According to Al-Husaini et al. (2002), biological parameters of the fish population are helpful for fishery assessment. In addition, the population biological parameters help to understand the growth and mortality of the fish population (Amezcua, Soto-Avila & Green-Ruiz, 2006). Length-frequency data are input data for population biological parameters analysis (Tran, 2010). The basic principle of the length-frequency method is the frequency distribution of fish lengths in a given age group. The length frequency describes the growth and abundance of the population at different times (Pham & Tran, 2004). The fish growth and asymptotic length relationship regulate fish growth between locations (Pauly & Munro, 1984). The first capture length helps determine the maximum size the fish can reach (Pauly, 1987). Longevity provides information about the maximum lifespan of fish (Taylor, 1958). The growth rate and mortality show plasticity, changing according to location and species, the first capture length is common in fish and this is due to the trade-off between reproductive investment, growth, and mortality (Pauly, 1984).

Several studies on mullet populations have been carried out worldwide, e.g., Mehanna (2004) details some parameters in Liza carinata and Liza aurata populations, such as the initial asymptotic length, growth parameter, longitude, and growth performance. These parameters have also been documented for Liza saliens in Beymelek Lagoon (Balik et al., 2011), Rhinomugil corsula in Bangladesh (Ara et al., 2019), and Mugil cephalus in India (Waters, 2014). However, population biological traits of E. vaigiensis, a target catching fish in the MD, has not been known. Moreover, the salinity gradually increased from the northern and southern Hau River mouth (Dinh et al., 2021), resulting in the variation of some biological parameters of two Glossogobius sparsipapillus populations between two regions (Nguyen et al., 2021).

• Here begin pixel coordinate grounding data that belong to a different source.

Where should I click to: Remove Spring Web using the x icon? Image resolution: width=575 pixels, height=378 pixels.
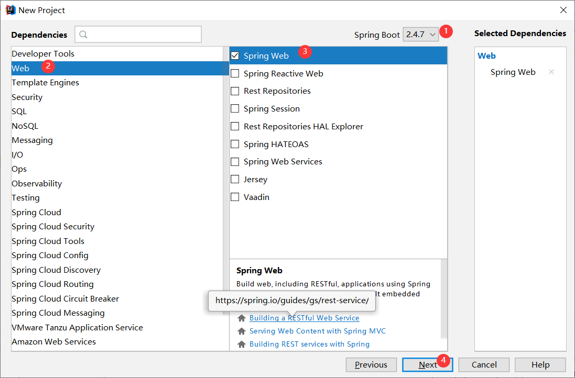pyautogui.click(x=551, y=72)
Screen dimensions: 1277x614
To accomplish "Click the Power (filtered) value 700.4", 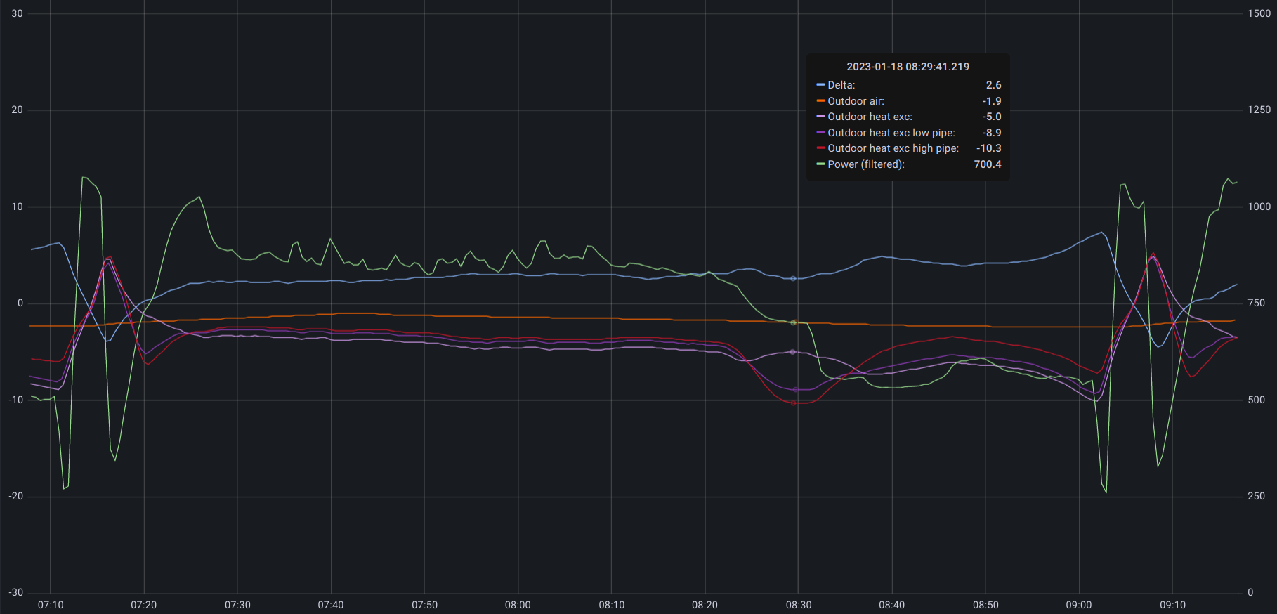I will pos(987,164).
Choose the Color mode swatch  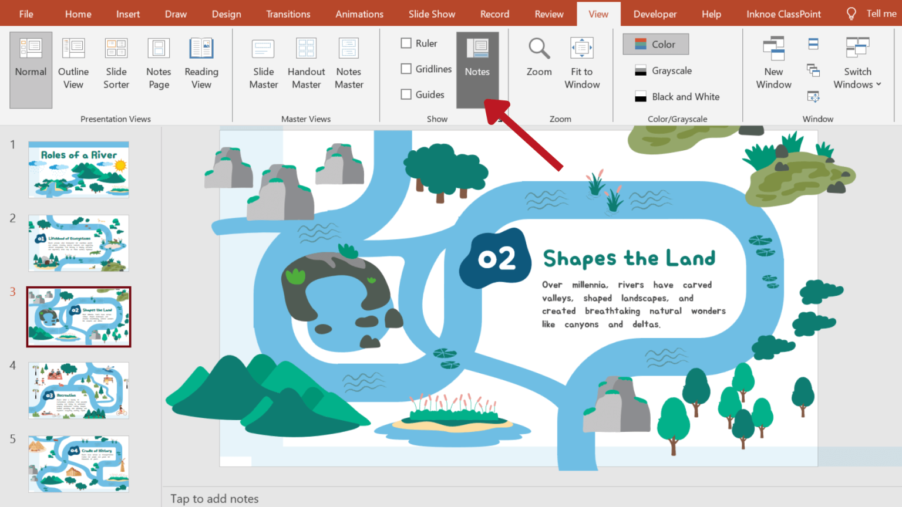655,44
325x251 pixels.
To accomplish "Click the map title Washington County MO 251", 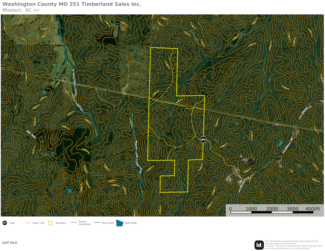I will [x=72, y=4].
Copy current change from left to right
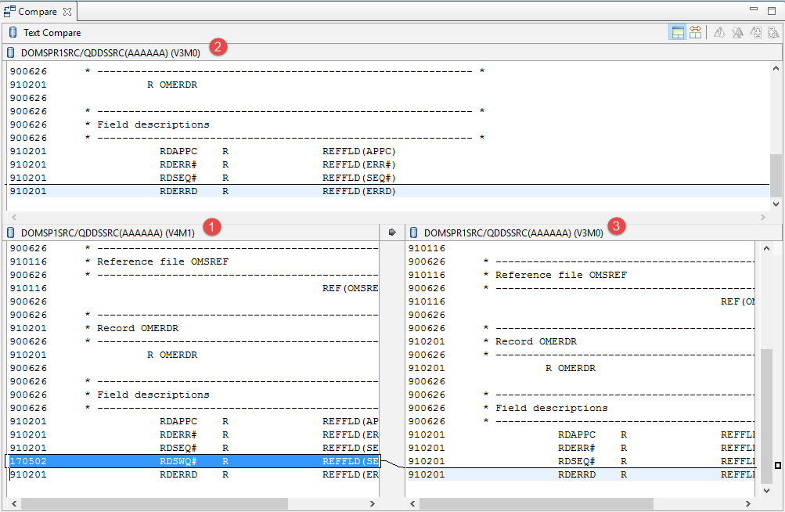The width and height of the screenshot is (785, 512). point(392,233)
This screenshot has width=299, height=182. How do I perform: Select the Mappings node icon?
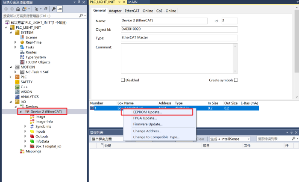pyautogui.click(x=22, y=151)
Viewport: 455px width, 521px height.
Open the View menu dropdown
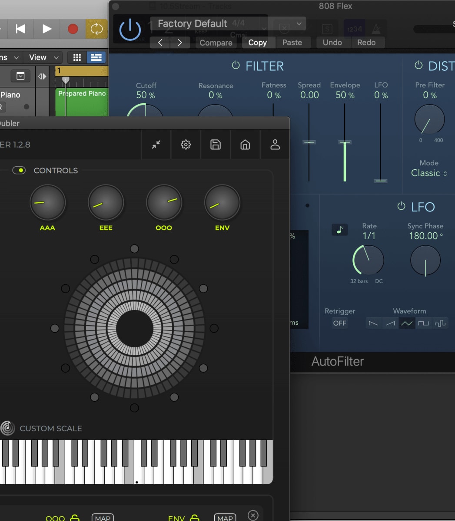pos(42,57)
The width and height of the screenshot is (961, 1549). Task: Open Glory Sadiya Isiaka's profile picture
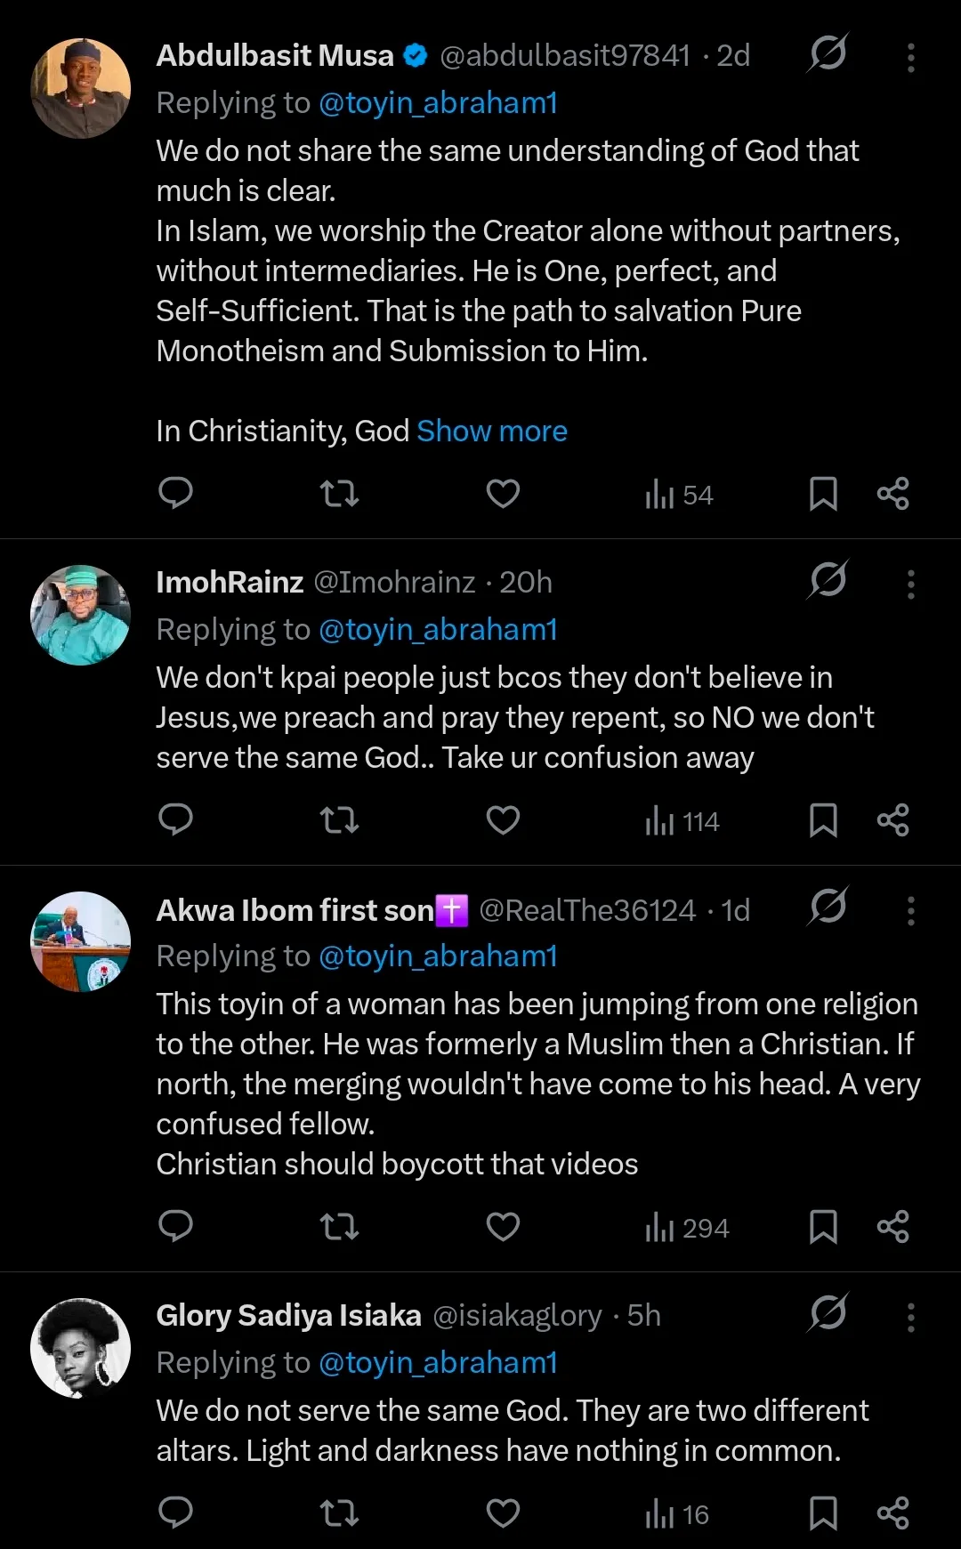81,1348
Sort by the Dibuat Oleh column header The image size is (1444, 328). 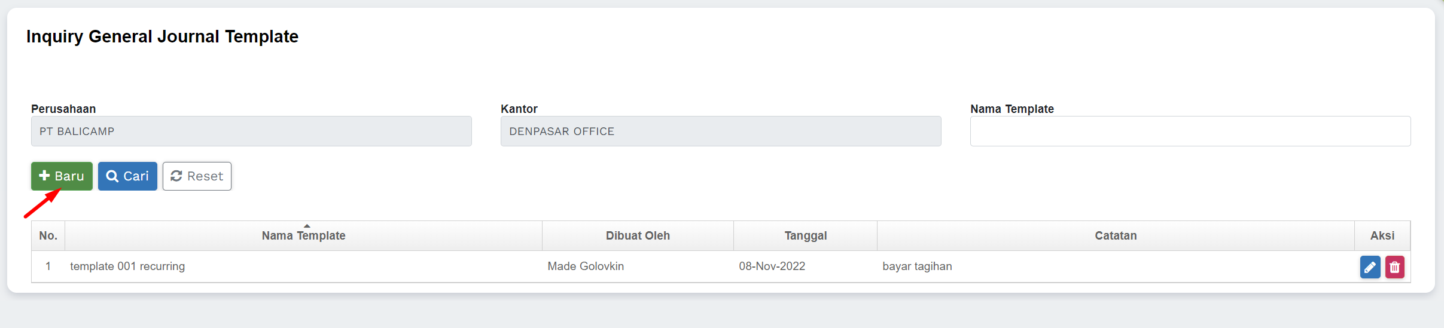[638, 236]
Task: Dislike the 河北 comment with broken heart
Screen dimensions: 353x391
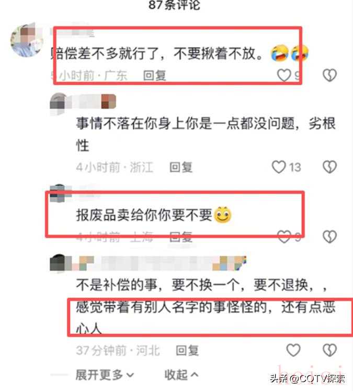Action: point(329,350)
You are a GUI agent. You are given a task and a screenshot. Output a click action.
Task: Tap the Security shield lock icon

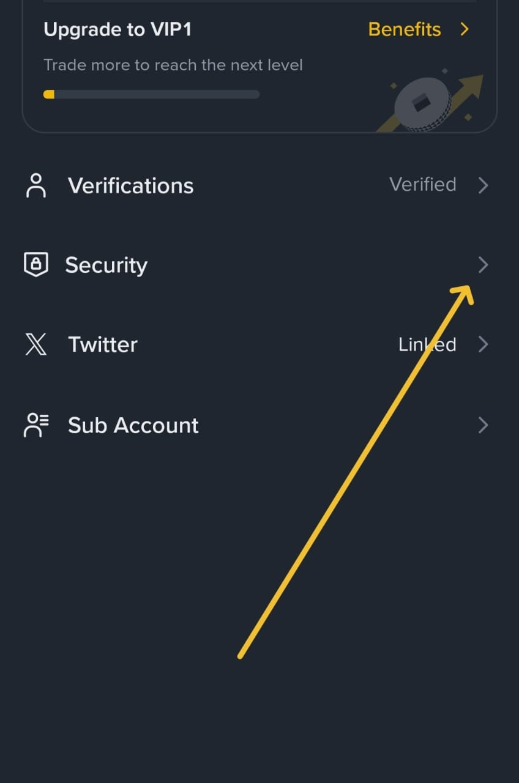tap(36, 265)
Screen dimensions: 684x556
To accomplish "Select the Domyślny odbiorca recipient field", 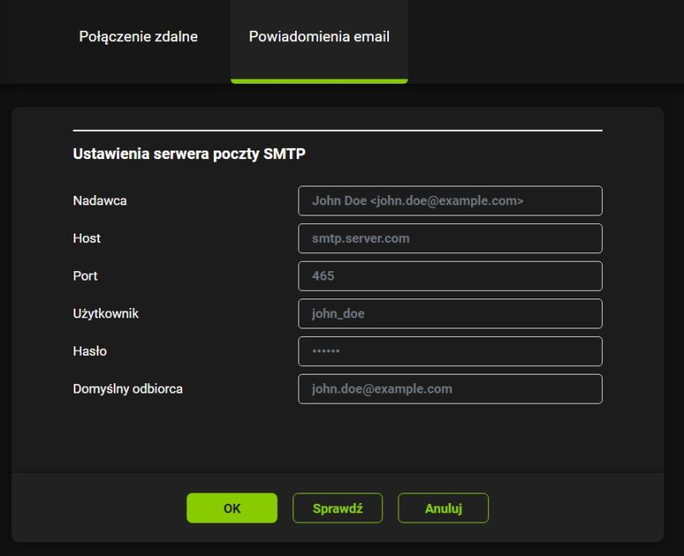I will point(449,388).
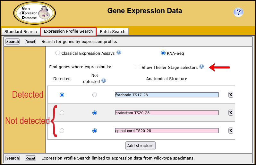Image resolution: width=256 pixels, height=165 pixels.
Task: Remove the forebrain TS17-28 row with X
Action: point(231,95)
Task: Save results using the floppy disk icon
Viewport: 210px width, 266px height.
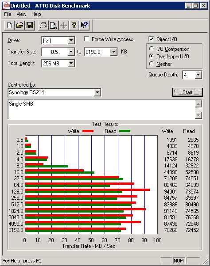Action: (30, 26)
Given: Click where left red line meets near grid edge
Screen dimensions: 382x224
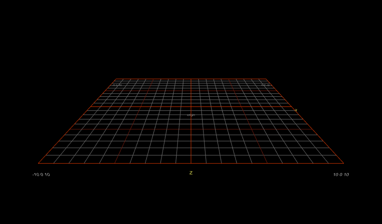Looking at the screenshot, I should tap(115, 163).
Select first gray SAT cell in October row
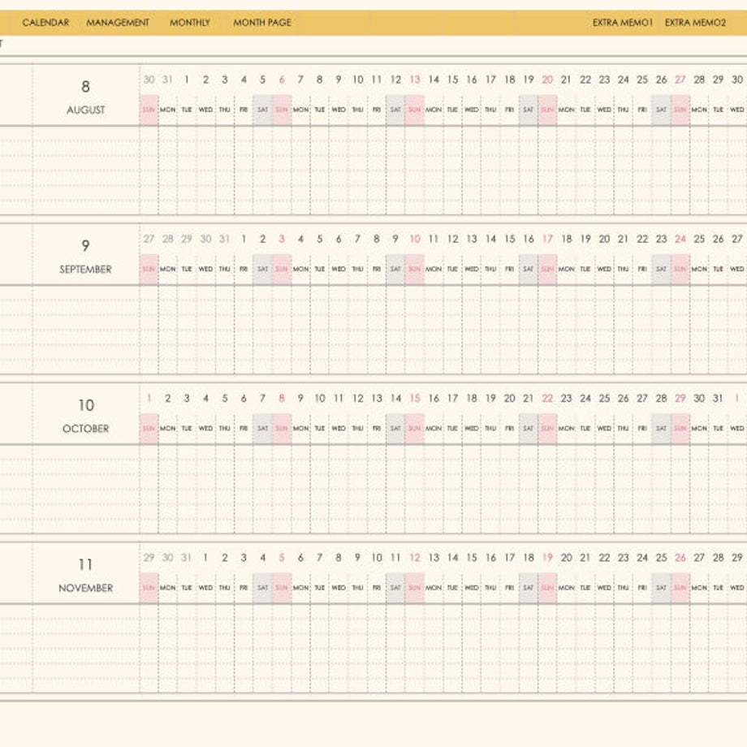The height and width of the screenshot is (747, 747). click(262, 428)
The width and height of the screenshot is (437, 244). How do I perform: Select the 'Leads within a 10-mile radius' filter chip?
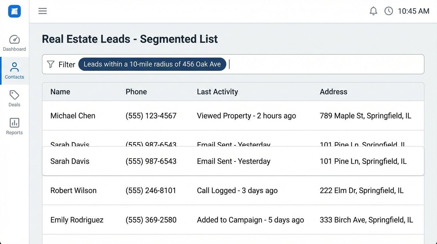[152, 64]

Therefore, this study aims to provide new data on the population parameters of E. vaigiensis, e.g., first capture length, longevity, growth, exploitation rates, and mortalities. Moreover, the present study also presented the variations of these parameters between the northern and southern parts of the Hau River mouth. The findings will help to sustain this fish in MD.

Materials & MethodsStudy sites and fish collection

This study lasted in two ecoregions: northern and southern Hau River mouth. Fish specimens were caught at two sites per ecoregion, including Ben Tre and Tra Vinh (BTTV) in the northern part and Soc Trang and Bac Lieu (STBL) in the southern part (Fig. 1). These two ecoregions were different salinity values, ranging from 12.9–13.7‰at BTTV to 16.9–29.6‰at STBL. At each site, fish specimens were caught monthly by trawl nets (mesh size of the codend: 2a = 1.5 cm) from November 2020 to March 2022. After collection, fish specimens were distinguished from other species by morphological features (Tran et al., 2013) before being anaesthetized with MS222 and transported to the laboratory. Fish specimens were then measured in the total length (L). Total length was determined from the mouth to the end of the fish’s tail. The use of fish in the present study was assessed and approved by the Scientific Committee of the School of Education, Can Tho University, under the Animal Welfare Assessment number BQ2020-05/KSP.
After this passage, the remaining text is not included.